Considérant que M. Boillod Cerneux soutient qu'il a été contraint de prendre acte le 28 mai 1994 de la rupture du mandat aux torts de la société Little K pour manquement à des obligations vis-à-vis de lui.
Considérant, sur le grief tiré de l'" asphyxie" de M. Boillod Cerneux sur le plan financier:
qu'il est établi par les pièces produites et notamment selon sa propre lettre du 18 décembre 1999 adressée au directeur financier et au directeur général de la société Little K que sa rémunération était constituée d'une commission de 12 % sur ses ventes et d'une commission additionnelle de 3 % sur toutes les affaires réalisées par l'équipe dont il était le coordinateur;
que contrairement à ce qu'il soutient, il est établi par les pièces produites et notamment sa propre lettre précitée et par celles explicites du 12 novembre 1992 de la société Little K et du 6 janvier 1994 du conseil de M. Boillod Cerneux que la commission de 3 % avait pour objet de rémunérer toutes les activités liées à son travail de coordination et tous les frais en résultant tel que ceux relatifs à l'utilisation du bureau mis en place par lui dans son appartement pour travailler pour le compte de la société Little K;
qu'en outre, il est établi que la société Little K, à la demande de M. Boillod Cerneux, a accepté de lui verser des avances mensuelles sur commissions à partir de juillet 1989 à hauteur de 30 000 F portée à 35 000 F en 1990 puis à 50 000 F en 1991;
que M.Boillod Cerneux n'avait aucun droit au maintien de ce système et au versement de sommes en sus des commissions contractuellement fixées;
que l'arrêt des versements au titre des avances en mai 1992 a été précédé par la signature le 4 décembre 1991 sans réserve par M. Boillod Cerneux d'une reconnaissance de dette d'un montant correspondant aux avances accordées à charge de les rembourser avec le montant des commissions à venir;
que la société Little K était en droit sans abus non démontré, d'obtenir en justice l'exécution de l'engagement pris par M. Boillod Cerneux qui a fait l'objet d'une condamnation par une juridiction espagnole de régler le montant de la reconnaissance de dette;
qu'en l'absence de contrat de travail, aucune somme à titre de rappel de salaire sur une base arbitraire de 8 000 F par mois n'était due en sus des commissions à M. Boillod Cerneux au titre d'une prétendue responsabilité de "directeur de fait" alors surtout que les activités annexes dont il fait état à savoir celles liées à l'organisation de la participation de la société Little K aux salons professionnels, à sa représentation dans divers événements réunissant les différents professionnels de la lingerie et à la vente font partie intégrante de son travail de représentation commerciale pour l'ensemble de la France et de coordination de l'équipe de commerciaux dans le cadre du mandat d'intérêts communs et sont rémunérés par les commissions;
qu'enfin, ses réclamations des 25 février 1993 et 23 mars 1994 non corroborées par des pièces justificatives, ne peuvent suffire à établir le non-versement volontaire de commissions qui seraient dues alors surtout qu'aucune demande en paiement n'est formée à ce titre;
qu'on conséquence, les difficultés de trésorerie dont M. Boillod Cerneux fait état, ne sont pas dues au comportement de la société Little K à son égard et ne peuvent caractériser un manquement de celle-ci à ses obligations contractuelles vis-à-vis de lui.

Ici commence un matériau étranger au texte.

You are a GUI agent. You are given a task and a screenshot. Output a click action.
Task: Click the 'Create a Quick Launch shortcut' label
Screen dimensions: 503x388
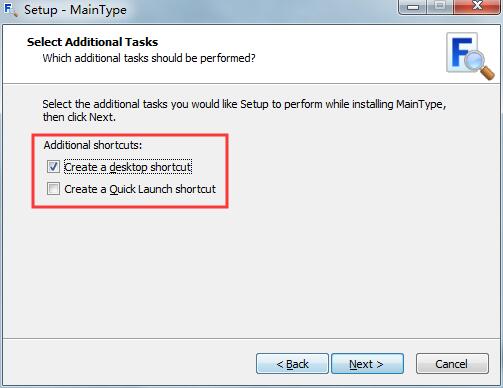coord(140,189)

Considérant, sur le grief tiré de la volonté de la société Little K de le marginaliser et de l'empêcher d'effectuer son travail;
que s'il est exact que M. Boillod Cerneux s'est plaint du retard dans la transmission des collections, il reste qu'aucune pièce produite ne permet de vérifier si cette circonstance est la conséquence d'une volonté délibérée de la société Little K ou seulement le résultat d'une erreur ponctuelle de ses services et si ce retard a eu des répercussions négatives sur la préparation des salons, le montant des ventes réalisées à cette occasion et au cours de l'exercice par M. Boillod Cerneux et les commerciaux;
Considérant qu'en l'absence de mandat exclusif, le fait pour la société Little K d'avoir confié à une entreprise la diffusion de l'une de ses marques et de commercialiser une partie de ses collections sous une autre marque, ne peut lui être reproché.
Considérant qu'il n'est pas établi que la société Little K ait supprimé dans les guides destinés aux salons professionnels les références de M. Boillod Cerneux.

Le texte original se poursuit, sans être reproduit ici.